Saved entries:
=== Begin Enclosure ===

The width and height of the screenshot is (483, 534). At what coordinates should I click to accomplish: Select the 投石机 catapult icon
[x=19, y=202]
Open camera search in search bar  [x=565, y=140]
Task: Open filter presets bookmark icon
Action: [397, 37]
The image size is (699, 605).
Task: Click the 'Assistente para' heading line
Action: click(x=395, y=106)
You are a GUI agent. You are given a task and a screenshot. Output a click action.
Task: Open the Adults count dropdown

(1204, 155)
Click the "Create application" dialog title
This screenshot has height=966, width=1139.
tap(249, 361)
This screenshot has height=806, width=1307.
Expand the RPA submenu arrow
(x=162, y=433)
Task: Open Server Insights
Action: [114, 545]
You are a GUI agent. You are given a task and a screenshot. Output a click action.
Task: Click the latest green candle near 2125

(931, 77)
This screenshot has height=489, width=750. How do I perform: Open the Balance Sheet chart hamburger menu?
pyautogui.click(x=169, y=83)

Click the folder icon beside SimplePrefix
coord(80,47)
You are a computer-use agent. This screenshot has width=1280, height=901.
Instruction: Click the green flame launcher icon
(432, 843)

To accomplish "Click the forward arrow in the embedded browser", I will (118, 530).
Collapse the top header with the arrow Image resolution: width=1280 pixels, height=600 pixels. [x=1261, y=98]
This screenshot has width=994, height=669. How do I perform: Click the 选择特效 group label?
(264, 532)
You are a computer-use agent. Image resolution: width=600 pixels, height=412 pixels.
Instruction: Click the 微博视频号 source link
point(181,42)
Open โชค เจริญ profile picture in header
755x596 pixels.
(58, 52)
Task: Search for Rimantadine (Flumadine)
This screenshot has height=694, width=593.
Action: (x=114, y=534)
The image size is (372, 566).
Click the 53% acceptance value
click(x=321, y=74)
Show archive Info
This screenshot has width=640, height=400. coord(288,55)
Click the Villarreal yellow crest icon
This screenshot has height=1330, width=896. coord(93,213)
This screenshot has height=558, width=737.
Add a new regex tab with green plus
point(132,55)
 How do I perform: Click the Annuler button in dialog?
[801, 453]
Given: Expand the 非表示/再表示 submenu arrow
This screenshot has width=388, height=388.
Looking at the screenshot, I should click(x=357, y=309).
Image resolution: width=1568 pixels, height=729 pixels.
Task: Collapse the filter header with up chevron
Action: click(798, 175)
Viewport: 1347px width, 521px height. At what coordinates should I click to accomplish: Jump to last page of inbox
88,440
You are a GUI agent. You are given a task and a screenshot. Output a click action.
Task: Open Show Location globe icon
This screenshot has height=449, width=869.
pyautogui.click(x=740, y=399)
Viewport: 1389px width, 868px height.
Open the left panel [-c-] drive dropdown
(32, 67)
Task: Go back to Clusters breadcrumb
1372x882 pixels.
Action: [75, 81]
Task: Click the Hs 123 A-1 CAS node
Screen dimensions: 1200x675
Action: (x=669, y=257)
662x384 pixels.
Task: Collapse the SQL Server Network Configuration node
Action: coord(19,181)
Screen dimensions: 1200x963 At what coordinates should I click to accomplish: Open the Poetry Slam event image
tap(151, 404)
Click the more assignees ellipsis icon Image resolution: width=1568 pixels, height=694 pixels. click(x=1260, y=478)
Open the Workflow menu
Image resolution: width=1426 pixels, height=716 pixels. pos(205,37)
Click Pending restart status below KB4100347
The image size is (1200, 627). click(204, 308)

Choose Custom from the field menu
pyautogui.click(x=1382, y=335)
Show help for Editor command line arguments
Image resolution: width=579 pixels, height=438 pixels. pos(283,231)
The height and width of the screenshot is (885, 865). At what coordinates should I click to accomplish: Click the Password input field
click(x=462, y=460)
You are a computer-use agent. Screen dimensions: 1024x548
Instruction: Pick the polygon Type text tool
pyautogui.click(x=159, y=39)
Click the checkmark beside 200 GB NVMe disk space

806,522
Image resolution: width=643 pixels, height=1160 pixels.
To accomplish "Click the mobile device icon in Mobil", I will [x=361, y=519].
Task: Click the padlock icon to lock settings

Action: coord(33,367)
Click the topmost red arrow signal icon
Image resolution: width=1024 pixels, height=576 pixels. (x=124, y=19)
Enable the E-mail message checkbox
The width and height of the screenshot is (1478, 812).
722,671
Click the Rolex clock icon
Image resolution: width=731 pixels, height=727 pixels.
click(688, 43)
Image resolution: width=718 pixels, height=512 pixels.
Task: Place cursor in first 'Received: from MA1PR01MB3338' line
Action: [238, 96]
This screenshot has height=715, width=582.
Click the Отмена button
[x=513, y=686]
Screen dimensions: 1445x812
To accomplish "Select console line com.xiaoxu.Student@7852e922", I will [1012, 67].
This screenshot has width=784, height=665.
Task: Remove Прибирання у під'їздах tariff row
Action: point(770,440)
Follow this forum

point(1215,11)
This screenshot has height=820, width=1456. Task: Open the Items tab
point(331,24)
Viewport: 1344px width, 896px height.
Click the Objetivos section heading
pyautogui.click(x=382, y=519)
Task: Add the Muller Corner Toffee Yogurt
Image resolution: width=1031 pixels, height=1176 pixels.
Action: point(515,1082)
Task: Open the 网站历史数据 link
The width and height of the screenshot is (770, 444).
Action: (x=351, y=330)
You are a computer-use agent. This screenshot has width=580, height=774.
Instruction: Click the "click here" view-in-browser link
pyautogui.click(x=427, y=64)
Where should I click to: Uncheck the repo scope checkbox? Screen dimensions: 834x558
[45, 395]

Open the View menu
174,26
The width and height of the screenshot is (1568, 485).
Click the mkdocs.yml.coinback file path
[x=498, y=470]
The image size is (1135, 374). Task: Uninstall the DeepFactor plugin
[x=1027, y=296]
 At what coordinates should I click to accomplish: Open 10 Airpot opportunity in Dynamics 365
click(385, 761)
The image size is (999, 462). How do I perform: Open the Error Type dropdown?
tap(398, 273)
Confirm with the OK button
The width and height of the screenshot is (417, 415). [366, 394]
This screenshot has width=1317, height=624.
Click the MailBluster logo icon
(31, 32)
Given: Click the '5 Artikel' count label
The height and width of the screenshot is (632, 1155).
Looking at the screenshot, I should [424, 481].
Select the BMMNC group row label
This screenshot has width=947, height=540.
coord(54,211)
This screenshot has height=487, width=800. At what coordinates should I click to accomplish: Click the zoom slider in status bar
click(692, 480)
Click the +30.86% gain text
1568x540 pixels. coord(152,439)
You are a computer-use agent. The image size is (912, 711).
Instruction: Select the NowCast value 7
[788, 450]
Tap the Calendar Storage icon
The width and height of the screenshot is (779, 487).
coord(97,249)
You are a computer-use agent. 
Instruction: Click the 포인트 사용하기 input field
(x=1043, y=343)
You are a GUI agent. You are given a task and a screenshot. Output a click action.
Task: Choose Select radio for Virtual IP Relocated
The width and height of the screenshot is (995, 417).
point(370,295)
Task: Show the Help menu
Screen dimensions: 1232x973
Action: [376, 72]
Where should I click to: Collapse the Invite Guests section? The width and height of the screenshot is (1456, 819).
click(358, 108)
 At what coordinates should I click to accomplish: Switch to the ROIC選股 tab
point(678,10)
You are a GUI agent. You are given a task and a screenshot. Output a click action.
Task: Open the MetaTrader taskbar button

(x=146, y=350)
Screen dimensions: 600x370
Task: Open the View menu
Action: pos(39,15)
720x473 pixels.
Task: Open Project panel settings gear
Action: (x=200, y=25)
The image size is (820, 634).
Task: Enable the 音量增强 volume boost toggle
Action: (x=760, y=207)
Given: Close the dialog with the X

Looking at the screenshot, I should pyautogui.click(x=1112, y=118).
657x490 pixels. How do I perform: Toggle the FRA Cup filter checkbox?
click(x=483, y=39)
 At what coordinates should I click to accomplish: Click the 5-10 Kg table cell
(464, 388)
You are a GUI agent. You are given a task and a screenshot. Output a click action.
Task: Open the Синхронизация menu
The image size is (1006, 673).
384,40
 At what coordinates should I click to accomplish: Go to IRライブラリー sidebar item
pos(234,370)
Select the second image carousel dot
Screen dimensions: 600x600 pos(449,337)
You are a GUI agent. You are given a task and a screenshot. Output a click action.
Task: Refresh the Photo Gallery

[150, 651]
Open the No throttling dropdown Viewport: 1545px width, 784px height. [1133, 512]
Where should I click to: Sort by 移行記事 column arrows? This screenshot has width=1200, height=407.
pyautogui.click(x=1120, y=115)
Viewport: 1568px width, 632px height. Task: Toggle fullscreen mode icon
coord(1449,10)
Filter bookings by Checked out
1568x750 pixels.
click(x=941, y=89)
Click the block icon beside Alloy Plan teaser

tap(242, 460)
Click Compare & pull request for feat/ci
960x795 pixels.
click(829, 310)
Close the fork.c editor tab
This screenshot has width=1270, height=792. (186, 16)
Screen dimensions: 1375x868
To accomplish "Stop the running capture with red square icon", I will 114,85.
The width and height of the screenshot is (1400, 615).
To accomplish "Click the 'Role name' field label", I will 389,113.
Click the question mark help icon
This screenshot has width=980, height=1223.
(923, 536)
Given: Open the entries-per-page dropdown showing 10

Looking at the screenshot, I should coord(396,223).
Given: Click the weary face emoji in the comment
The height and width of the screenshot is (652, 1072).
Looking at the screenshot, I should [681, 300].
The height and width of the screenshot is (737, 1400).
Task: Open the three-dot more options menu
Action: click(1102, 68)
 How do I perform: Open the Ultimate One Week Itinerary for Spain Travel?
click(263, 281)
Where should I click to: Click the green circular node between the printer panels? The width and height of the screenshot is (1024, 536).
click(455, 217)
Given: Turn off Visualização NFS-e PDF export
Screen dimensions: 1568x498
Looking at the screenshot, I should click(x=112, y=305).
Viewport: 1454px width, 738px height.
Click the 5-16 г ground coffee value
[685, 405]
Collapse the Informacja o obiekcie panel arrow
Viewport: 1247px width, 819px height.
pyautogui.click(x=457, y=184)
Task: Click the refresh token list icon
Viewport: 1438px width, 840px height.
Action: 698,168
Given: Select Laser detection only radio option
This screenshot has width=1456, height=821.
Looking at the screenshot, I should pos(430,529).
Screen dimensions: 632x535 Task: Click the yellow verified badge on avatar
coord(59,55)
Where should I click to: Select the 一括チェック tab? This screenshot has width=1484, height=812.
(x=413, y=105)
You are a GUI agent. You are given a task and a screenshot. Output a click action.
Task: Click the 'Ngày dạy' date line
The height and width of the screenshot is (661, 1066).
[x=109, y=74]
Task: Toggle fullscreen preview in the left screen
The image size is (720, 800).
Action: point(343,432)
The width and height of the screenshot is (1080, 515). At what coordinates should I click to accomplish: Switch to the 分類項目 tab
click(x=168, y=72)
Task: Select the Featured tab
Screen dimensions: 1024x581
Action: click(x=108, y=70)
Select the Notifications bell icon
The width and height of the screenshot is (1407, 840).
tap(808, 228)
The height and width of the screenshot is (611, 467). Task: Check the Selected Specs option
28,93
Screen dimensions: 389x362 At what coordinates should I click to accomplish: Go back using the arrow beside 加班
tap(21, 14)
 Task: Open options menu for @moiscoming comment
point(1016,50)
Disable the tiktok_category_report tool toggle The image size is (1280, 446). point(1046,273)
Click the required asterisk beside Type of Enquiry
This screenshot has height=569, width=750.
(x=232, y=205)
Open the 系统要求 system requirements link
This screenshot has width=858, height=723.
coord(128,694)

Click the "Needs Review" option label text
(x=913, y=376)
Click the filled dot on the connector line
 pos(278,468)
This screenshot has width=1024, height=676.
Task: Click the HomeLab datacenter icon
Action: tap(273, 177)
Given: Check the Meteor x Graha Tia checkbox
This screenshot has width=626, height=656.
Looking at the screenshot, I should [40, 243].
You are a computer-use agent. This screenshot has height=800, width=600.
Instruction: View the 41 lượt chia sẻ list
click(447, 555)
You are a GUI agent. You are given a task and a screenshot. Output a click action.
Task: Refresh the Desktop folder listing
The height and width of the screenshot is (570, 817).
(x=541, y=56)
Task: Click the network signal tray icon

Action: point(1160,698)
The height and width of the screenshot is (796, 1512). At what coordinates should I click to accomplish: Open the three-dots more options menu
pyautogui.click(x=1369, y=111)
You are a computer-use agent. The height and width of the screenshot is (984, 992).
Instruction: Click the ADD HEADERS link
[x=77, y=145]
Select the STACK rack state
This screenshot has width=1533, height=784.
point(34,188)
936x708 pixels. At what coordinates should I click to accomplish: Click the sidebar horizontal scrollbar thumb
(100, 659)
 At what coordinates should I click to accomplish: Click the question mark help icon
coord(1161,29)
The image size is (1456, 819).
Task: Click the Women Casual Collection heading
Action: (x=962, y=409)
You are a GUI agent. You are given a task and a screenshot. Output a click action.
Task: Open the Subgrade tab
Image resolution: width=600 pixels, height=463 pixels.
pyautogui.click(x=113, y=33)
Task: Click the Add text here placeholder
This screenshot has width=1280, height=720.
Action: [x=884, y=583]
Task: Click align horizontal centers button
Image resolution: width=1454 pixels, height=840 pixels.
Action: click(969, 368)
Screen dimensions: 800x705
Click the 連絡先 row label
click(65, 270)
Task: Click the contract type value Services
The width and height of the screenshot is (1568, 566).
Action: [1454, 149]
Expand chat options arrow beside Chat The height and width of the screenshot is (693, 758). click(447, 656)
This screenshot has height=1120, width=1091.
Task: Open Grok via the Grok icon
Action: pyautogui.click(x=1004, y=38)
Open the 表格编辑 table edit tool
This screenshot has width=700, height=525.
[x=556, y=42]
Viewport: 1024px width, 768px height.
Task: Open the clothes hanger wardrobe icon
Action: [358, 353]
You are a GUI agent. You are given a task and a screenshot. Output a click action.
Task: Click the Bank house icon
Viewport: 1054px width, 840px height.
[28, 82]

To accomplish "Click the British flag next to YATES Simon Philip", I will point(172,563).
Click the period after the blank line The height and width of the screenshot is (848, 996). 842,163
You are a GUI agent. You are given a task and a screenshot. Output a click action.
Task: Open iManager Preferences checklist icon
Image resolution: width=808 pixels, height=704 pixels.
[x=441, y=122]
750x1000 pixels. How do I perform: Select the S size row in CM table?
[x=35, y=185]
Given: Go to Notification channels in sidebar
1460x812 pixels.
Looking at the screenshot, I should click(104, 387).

=== End Enclosure ===

- **Task**: Lines from the top of the data above through the line with "This screenshot has height=806, width=1307.", both ends included: copy them exactly, nothing more.

- **Response**:
The width and height of the screenshot is (483, 534). At what coordinates should I click to accomplish: Select the 投石机 catapult icon
[x=19, y=202]
Open camera search in search bar  [x=565, y=140]
Task: Open filter presets bookmark icon
Action: [397, 37]
The image size is (699, 605).
Task: Click the 'Assistente para' heading line
Action: click(x=395, y=106)
You are a GUI agent. You are given a task and a screenshot. Output a click action.
Task: Open the Adults count dropdown

(1204, 155)
Click the "Create application" dialog title
This screenshot has height=966, width=1139.
tap(249, 361)
This screenshot has height=806, width=1307.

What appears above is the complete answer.